TASK DESCRIPTION:
Reproduce the lines from the line with "Select page 2 in pagination" to the line with "Action: [x=954, y=696]", replacing "Contact" with "Profile" and changing nothing else.

— Begin MATERIAL FOR THIS EXERCISE —

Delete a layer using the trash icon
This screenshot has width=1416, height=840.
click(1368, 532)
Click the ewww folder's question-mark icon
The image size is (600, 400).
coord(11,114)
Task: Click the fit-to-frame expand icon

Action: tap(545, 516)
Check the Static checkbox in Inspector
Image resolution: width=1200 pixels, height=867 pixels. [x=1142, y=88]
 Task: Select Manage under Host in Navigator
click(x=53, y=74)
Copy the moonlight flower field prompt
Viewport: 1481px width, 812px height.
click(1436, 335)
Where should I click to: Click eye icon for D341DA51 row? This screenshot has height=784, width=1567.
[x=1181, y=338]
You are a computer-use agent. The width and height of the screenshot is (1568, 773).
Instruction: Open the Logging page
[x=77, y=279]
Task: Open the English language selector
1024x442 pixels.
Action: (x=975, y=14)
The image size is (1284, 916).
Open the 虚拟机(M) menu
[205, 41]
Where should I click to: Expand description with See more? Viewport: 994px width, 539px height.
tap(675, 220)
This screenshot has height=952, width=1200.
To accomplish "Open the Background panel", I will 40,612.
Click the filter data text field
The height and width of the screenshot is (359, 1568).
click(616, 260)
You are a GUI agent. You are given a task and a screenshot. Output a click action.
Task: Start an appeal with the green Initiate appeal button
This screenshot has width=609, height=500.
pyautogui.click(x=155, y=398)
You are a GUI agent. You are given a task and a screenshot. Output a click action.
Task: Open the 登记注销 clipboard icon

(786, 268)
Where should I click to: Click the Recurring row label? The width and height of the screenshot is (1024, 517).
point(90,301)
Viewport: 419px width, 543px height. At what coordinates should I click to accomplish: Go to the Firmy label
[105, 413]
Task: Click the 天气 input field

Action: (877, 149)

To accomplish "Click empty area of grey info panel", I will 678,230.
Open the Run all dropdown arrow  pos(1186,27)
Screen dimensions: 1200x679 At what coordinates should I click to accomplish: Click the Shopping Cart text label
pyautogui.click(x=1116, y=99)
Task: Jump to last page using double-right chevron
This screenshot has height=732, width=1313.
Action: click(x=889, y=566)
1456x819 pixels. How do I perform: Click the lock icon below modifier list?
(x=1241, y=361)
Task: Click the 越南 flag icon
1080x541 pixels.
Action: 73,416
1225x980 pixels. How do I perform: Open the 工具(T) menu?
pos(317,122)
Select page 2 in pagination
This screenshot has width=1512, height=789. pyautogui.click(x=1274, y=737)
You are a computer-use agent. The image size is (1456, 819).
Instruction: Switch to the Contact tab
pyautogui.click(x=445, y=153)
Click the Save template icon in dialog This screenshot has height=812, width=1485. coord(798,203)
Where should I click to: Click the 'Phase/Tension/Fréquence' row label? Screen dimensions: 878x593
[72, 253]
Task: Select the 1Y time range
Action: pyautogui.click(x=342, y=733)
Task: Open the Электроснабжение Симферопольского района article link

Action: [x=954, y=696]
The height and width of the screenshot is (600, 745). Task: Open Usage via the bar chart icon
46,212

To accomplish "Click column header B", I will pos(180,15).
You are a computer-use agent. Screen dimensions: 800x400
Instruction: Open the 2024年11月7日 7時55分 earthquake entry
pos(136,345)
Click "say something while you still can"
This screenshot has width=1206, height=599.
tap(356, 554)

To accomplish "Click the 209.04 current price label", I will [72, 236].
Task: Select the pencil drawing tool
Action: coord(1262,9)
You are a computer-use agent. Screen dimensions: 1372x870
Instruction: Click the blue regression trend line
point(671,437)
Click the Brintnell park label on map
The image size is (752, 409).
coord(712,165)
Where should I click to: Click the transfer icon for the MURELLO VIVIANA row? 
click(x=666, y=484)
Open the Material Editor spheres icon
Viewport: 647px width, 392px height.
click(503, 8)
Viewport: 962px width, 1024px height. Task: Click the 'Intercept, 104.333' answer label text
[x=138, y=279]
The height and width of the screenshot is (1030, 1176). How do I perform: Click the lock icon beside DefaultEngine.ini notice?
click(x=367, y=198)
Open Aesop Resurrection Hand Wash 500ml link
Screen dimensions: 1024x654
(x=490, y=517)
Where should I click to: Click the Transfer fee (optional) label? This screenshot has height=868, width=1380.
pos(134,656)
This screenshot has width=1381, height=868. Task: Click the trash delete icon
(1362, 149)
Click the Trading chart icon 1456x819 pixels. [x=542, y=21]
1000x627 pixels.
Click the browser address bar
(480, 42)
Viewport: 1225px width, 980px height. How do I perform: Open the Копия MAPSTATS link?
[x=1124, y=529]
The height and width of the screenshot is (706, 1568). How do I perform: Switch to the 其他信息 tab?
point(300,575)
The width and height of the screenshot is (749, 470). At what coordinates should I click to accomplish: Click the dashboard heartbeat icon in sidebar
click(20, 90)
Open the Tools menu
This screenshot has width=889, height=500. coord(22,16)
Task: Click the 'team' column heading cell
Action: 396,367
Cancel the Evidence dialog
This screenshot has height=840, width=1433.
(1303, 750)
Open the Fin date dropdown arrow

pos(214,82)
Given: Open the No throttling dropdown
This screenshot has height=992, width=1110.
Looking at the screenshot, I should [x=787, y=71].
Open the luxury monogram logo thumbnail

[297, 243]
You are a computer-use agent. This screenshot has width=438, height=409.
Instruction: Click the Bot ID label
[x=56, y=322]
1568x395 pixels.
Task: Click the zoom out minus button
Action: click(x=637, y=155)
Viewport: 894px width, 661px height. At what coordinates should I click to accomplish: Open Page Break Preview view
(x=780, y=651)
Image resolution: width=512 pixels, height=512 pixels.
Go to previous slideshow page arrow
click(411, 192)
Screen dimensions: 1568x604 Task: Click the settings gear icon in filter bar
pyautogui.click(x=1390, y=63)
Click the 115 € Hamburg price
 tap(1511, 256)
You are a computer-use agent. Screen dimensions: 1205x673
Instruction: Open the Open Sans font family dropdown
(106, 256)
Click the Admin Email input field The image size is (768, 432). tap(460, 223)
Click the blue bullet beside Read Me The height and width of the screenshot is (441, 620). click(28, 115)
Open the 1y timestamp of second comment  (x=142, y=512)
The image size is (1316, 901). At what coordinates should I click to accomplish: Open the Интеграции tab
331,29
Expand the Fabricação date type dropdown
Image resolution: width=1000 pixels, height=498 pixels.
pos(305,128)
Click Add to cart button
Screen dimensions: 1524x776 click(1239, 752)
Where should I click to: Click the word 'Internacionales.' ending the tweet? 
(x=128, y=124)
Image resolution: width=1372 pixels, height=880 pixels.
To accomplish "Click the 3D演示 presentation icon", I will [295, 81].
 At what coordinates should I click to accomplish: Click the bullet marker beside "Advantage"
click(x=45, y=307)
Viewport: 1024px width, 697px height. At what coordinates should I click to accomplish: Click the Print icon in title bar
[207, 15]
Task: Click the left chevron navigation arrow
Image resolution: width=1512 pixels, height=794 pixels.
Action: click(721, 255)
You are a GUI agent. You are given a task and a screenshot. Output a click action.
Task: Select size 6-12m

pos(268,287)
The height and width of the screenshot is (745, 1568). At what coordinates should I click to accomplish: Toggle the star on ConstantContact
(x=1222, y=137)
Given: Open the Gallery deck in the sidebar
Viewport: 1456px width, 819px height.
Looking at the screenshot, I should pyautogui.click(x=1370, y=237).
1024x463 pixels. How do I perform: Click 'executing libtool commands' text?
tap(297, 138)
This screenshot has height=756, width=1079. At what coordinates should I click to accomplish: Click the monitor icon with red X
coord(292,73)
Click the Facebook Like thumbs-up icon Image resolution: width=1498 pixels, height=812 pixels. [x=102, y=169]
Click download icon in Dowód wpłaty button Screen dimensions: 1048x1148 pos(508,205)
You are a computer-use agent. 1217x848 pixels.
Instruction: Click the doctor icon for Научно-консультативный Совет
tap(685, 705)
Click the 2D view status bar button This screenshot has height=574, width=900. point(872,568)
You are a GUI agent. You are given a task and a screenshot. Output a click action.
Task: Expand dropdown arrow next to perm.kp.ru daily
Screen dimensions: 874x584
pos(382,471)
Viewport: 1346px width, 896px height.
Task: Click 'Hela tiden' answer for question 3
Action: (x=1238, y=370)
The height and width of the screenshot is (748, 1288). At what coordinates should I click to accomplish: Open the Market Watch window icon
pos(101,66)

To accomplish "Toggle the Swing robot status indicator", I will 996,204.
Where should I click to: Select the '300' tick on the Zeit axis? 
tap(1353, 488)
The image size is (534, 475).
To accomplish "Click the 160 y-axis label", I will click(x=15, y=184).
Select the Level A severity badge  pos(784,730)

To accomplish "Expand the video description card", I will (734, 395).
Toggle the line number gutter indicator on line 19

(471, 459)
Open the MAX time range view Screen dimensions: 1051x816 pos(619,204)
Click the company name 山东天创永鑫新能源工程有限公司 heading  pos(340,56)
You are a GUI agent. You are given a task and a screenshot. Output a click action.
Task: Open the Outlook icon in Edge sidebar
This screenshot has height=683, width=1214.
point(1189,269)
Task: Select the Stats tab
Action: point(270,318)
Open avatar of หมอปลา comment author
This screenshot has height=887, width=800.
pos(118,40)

— End MATERIAL FOR THIS EXERCISE —

ANSWER BELOW:
Select page 2 in pagination
This screenshot has width=1512, height=789. pyautogui.click(x=1274, y=737)
You are a computer-use agent. The image size is (1456, 819).
Instruction: Switch to the Profile tab
pyautogui.click(x=445, y=153)
Click the Save template icon in dialog This screenshot has height=812, width=1485. coord(798,203)
Where should I click to: Click the 'Phase/Tension/Fréquence' row label? Screen dimensions: 878x593
[72, 253]
Task: Select the 1Y time range
Action: pyautogui.click(x=342, y=733)
Task: Open the Электроснабжение Симферопольского района article link

Action: [x=954, y=696]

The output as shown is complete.